# ACTION ITEM
Using the material below, copy every line where "Screen" appears.

# INFORMATION
»»
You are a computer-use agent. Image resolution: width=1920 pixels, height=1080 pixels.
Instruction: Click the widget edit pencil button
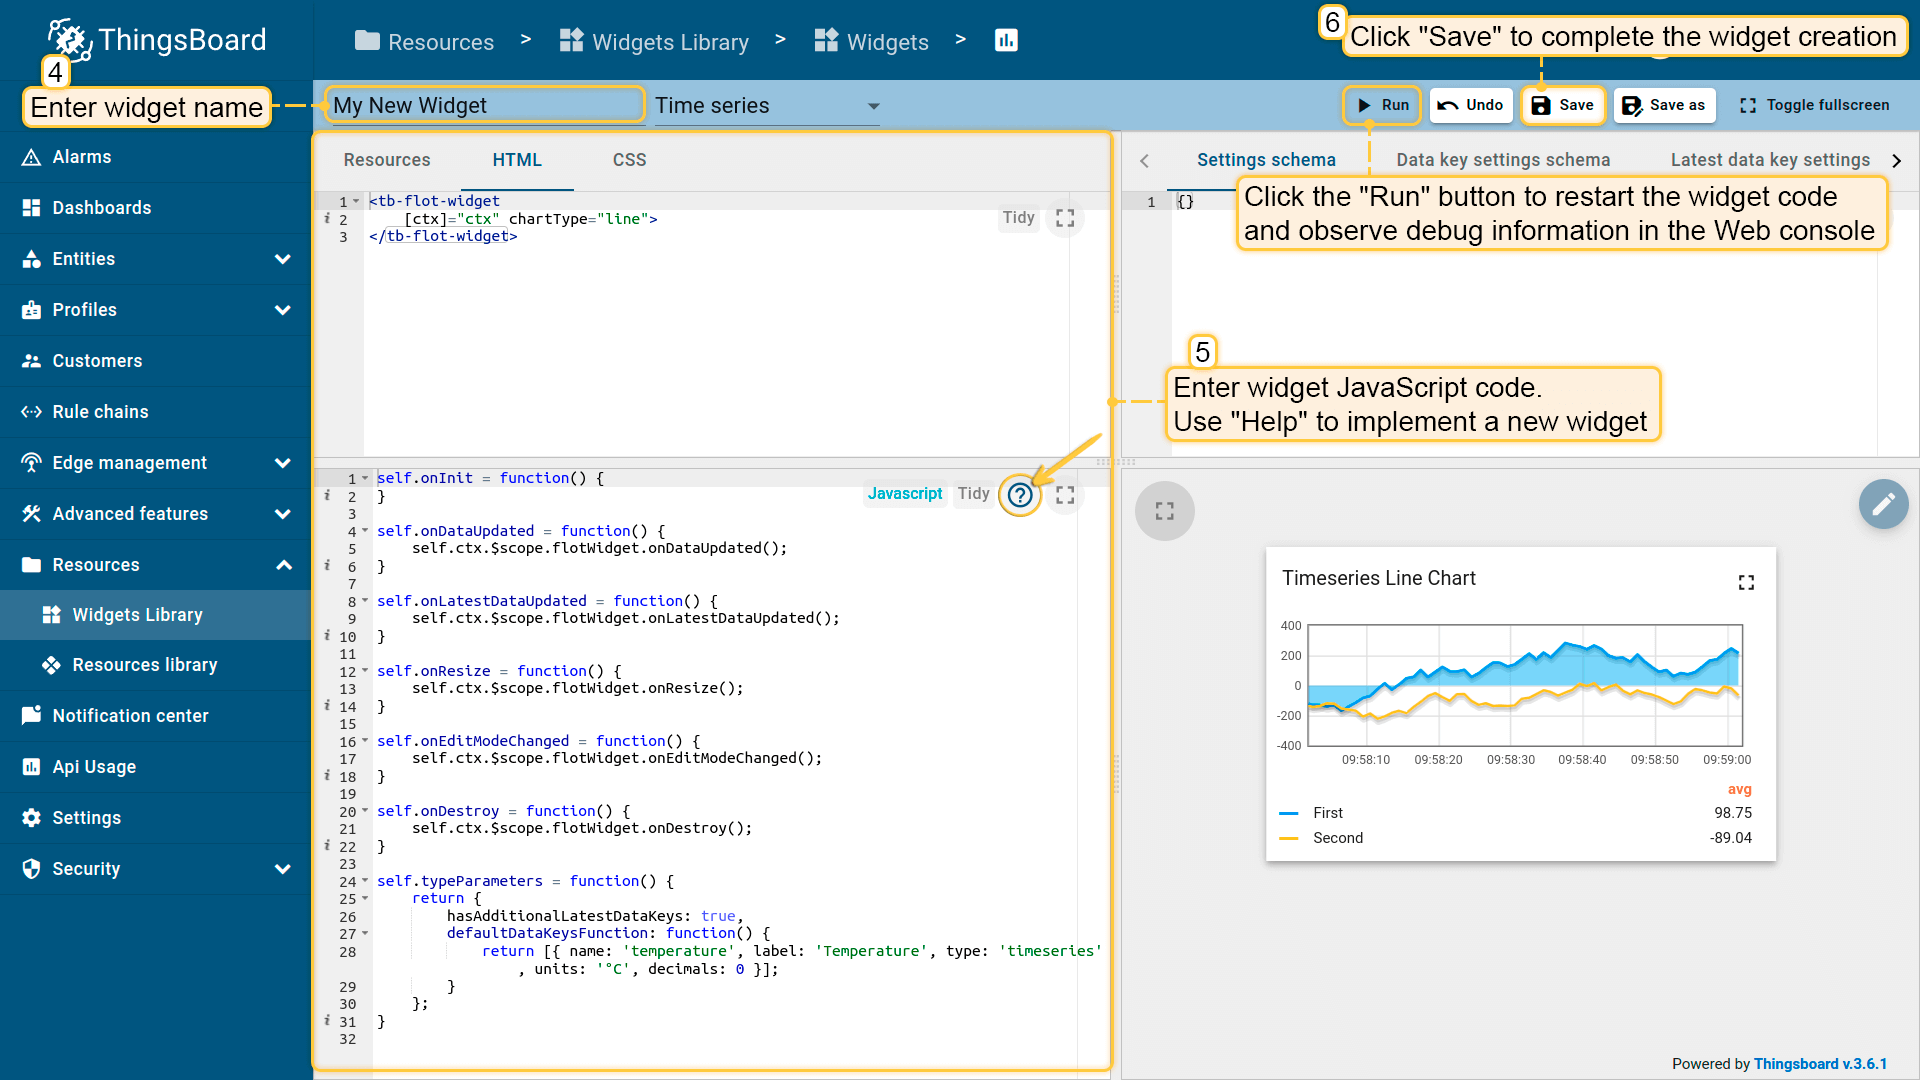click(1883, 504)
««
»»
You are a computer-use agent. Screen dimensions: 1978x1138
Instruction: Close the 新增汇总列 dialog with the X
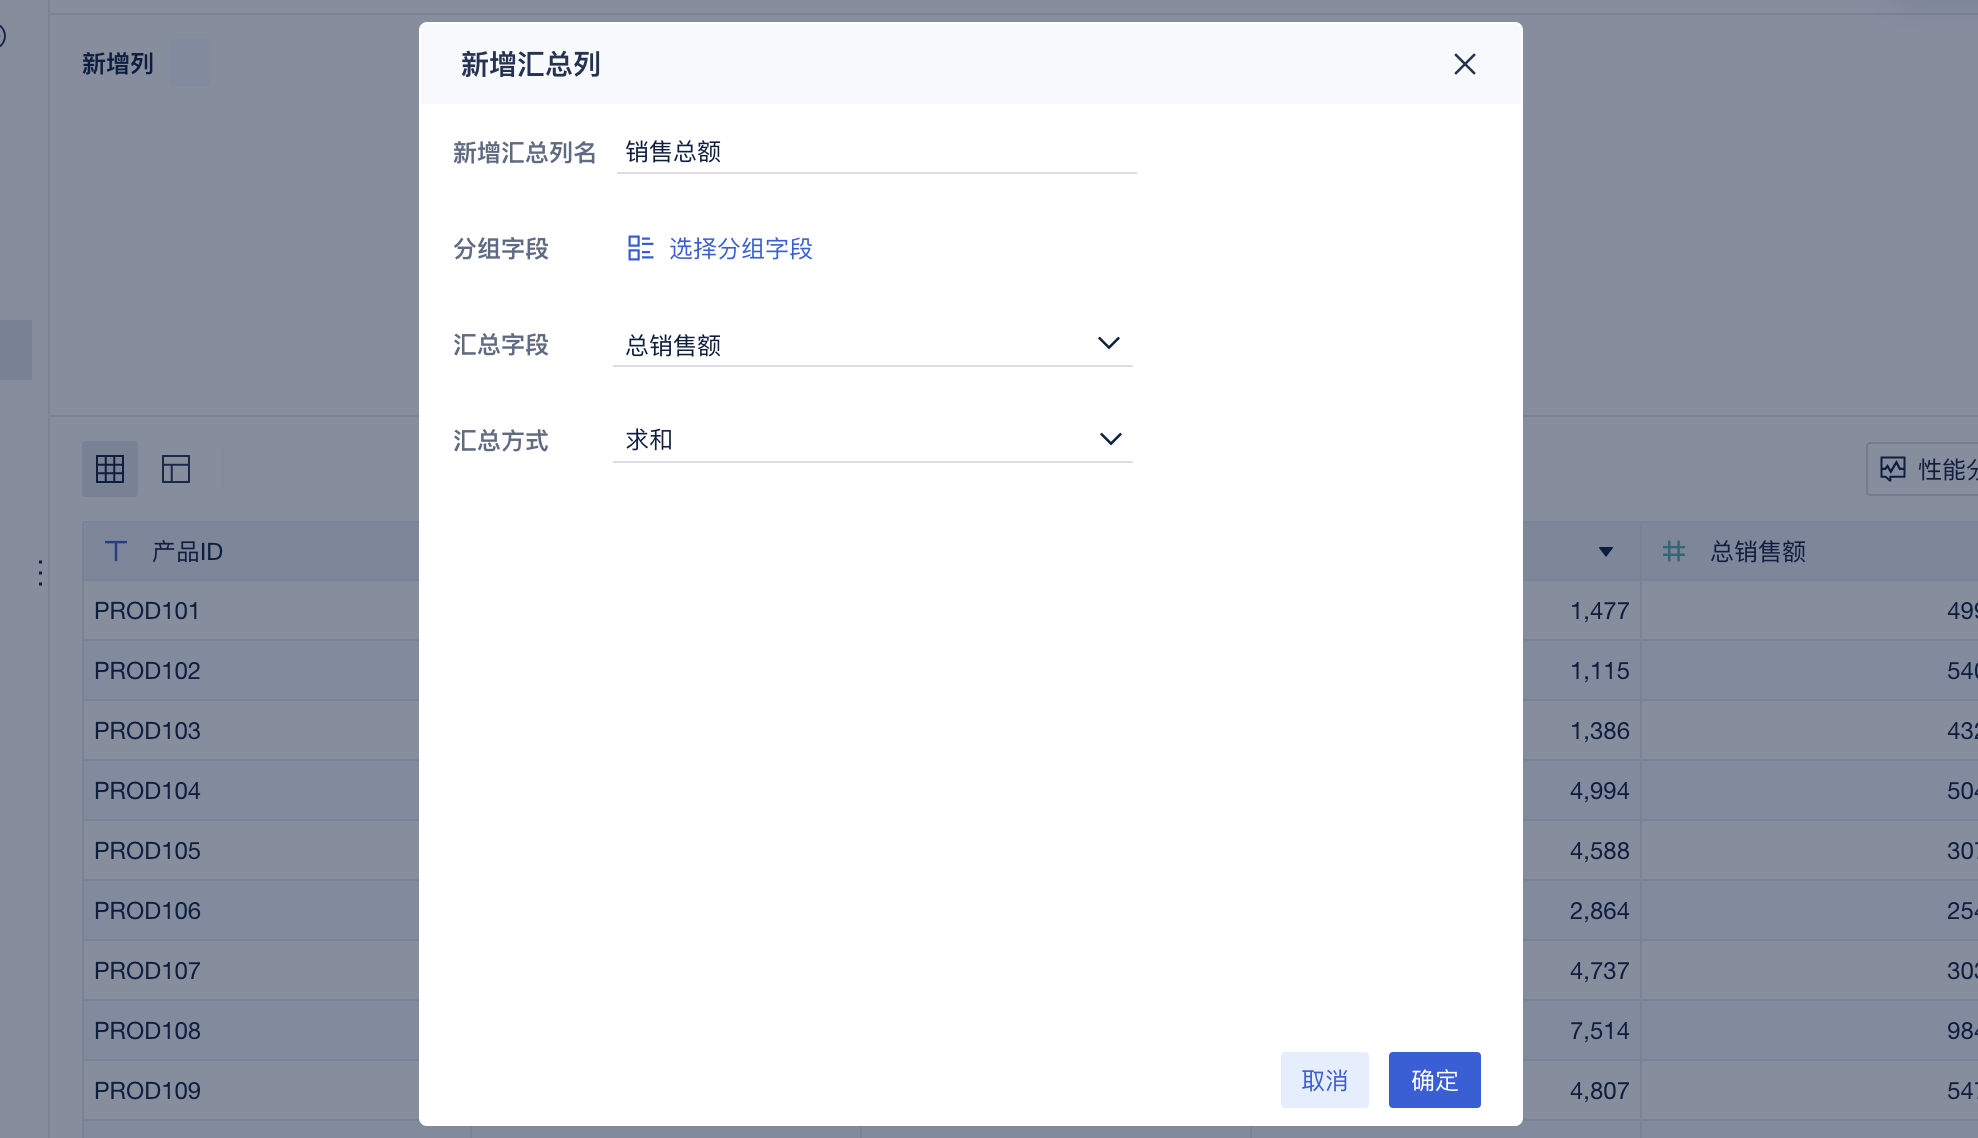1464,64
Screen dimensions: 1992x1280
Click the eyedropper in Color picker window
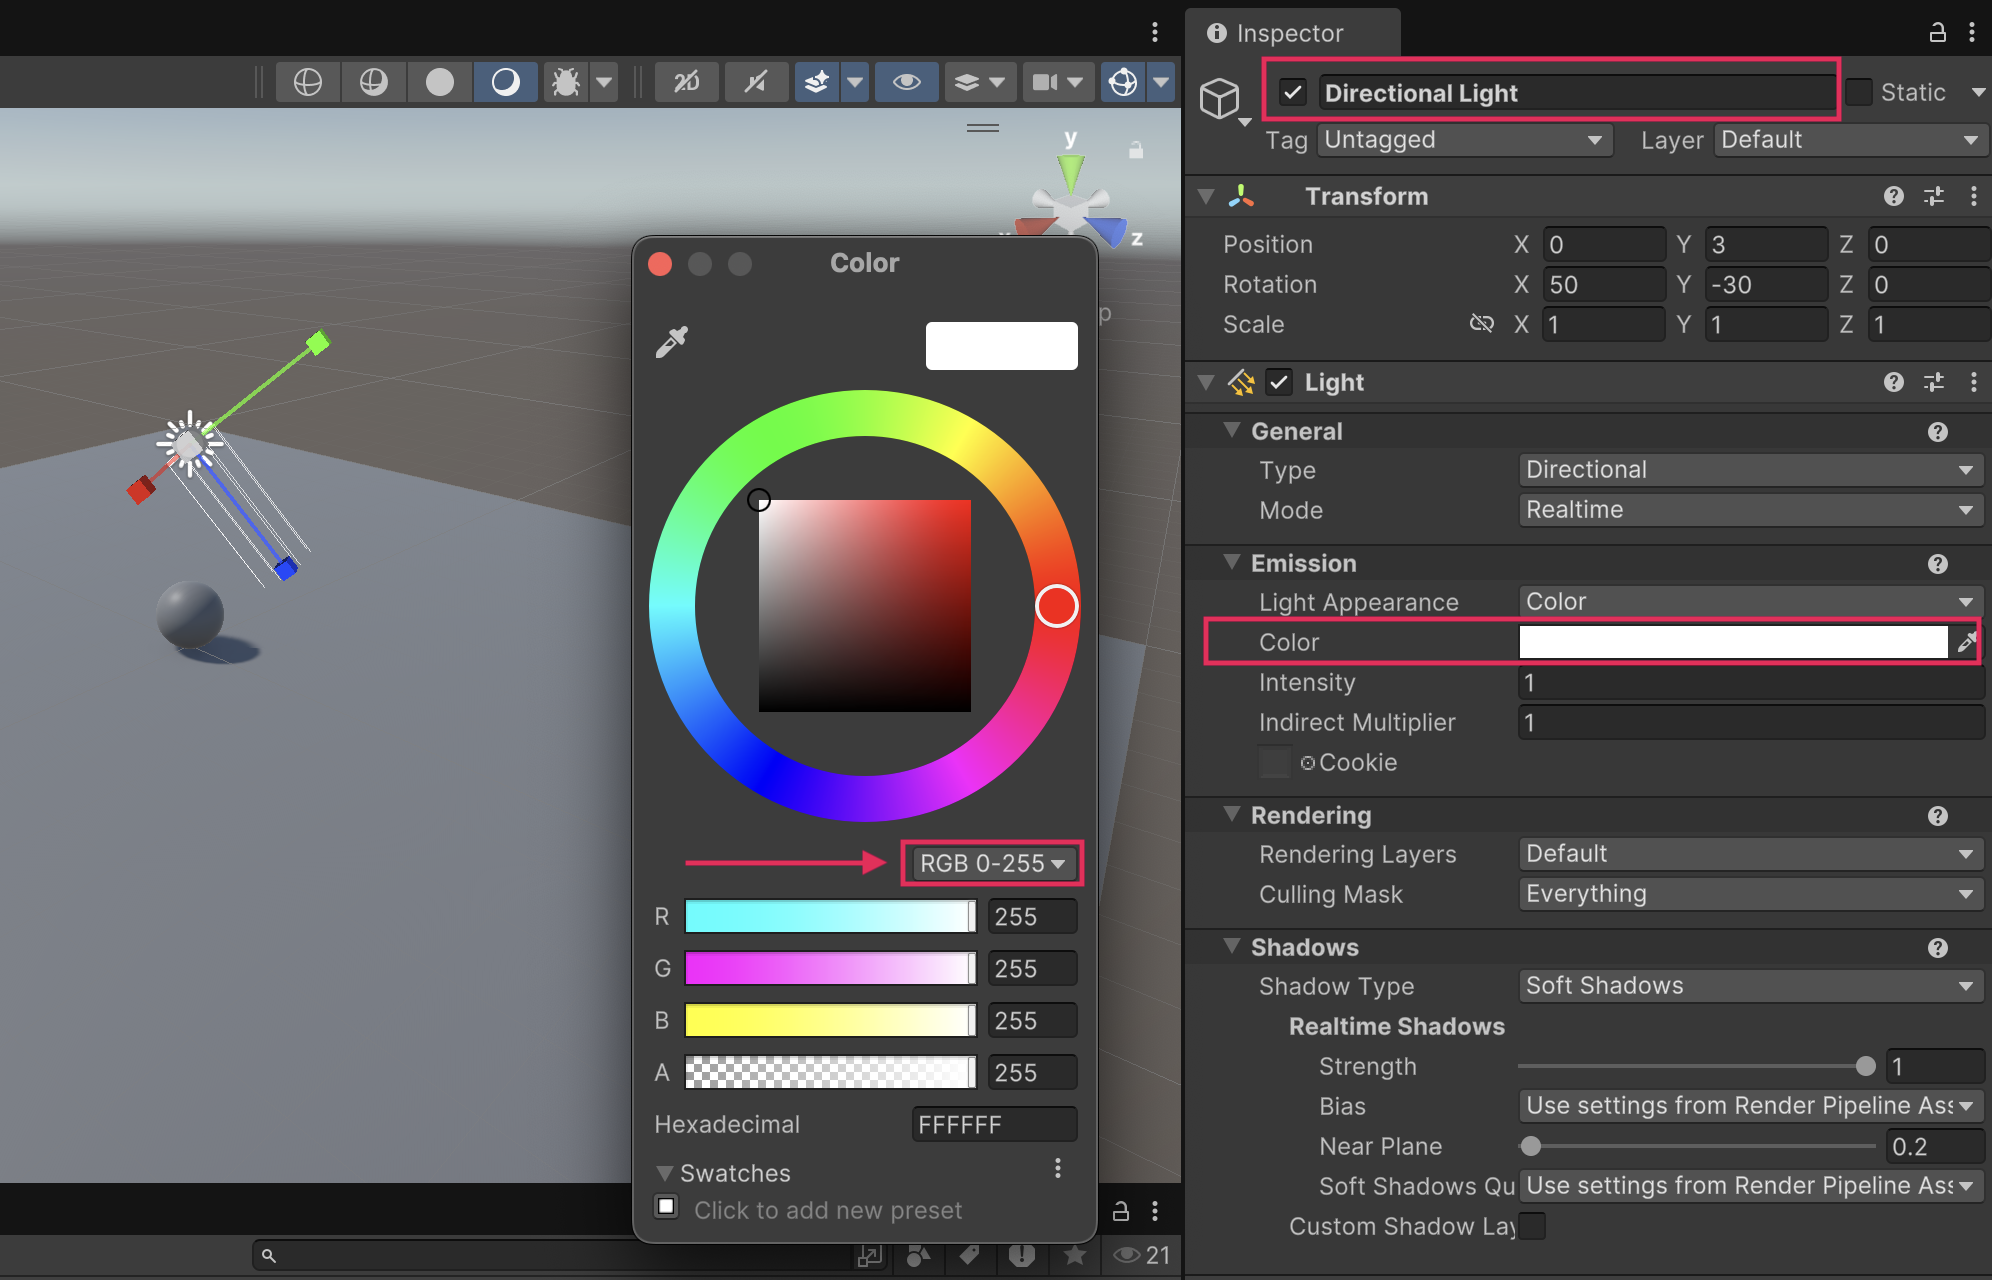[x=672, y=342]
««
# WRITTEN RESPONSE
You are a computer-use agent. Screen dimensions: 1978x1138
Screen dimensions: 1992x1280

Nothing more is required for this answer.